[Pixel coordinate grounding data]
________________________

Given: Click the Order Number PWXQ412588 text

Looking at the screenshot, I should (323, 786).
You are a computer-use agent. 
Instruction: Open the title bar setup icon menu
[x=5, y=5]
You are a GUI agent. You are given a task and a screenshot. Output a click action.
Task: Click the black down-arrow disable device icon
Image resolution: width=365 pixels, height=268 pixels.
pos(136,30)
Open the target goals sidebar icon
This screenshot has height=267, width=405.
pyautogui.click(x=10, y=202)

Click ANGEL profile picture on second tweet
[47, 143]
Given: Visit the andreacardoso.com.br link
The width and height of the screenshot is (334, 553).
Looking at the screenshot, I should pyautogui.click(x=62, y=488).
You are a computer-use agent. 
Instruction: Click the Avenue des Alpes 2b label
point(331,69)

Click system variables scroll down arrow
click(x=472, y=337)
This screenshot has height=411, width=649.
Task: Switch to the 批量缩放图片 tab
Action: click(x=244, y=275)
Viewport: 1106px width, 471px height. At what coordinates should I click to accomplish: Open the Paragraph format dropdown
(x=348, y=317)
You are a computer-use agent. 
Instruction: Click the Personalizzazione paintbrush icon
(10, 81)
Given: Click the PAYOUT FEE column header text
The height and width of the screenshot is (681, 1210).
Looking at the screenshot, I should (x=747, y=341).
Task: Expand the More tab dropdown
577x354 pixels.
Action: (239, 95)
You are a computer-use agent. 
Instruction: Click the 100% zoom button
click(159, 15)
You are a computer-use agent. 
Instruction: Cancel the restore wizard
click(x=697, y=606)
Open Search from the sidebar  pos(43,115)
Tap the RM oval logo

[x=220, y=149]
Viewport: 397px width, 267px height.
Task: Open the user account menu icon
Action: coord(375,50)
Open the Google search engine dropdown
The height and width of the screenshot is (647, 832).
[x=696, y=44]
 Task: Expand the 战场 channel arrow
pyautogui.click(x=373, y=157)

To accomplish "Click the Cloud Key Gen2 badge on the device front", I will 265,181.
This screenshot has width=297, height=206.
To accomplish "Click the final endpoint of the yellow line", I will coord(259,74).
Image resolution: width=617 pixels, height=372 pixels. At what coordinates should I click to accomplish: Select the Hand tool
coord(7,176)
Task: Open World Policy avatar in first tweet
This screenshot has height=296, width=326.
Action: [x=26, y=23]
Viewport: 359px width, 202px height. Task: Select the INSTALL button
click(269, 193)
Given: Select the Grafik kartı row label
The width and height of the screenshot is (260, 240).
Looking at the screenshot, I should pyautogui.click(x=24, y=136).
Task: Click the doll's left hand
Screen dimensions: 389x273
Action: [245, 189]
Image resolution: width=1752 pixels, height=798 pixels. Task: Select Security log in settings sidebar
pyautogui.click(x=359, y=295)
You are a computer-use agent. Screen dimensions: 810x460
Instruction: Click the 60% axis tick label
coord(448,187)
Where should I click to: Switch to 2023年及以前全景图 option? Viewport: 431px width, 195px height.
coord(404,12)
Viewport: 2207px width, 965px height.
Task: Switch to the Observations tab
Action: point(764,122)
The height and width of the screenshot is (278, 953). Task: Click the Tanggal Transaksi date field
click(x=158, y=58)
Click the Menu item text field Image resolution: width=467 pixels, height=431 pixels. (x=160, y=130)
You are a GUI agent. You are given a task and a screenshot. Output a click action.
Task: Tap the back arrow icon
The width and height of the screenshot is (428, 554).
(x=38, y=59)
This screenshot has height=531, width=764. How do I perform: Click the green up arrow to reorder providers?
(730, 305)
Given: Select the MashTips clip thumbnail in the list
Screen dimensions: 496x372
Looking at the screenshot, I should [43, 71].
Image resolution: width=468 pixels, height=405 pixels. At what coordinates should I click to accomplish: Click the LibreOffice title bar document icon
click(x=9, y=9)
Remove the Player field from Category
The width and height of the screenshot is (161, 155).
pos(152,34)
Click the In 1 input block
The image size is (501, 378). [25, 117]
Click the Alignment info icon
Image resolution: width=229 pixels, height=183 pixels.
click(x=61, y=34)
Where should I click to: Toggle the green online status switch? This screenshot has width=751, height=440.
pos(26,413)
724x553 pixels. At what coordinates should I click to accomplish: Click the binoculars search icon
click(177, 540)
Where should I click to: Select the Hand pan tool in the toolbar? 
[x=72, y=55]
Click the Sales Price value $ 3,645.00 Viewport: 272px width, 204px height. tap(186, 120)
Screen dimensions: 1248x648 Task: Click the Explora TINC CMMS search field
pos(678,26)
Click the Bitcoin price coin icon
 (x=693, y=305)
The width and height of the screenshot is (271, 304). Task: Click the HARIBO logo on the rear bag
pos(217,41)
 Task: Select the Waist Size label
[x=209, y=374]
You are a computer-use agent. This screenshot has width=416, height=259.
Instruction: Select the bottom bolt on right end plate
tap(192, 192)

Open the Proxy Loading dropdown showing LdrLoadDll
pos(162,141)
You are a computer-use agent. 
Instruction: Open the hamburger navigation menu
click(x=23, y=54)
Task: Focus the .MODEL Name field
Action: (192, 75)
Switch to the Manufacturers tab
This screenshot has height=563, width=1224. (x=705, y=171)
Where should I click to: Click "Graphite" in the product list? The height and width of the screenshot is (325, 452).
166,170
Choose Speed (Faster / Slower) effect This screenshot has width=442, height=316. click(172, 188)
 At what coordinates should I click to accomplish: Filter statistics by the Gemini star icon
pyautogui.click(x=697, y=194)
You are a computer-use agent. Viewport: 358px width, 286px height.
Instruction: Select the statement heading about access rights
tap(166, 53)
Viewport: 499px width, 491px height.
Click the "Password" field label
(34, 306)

________________________

Exercise brief:
Filter the data down to the lines that contain the string "device", and copy them.

Written solution:
Task: Click the black down-arrow disable device icon
To accomplish "Click the Cloud Key Gen2 badge on the device front", I will 265,181.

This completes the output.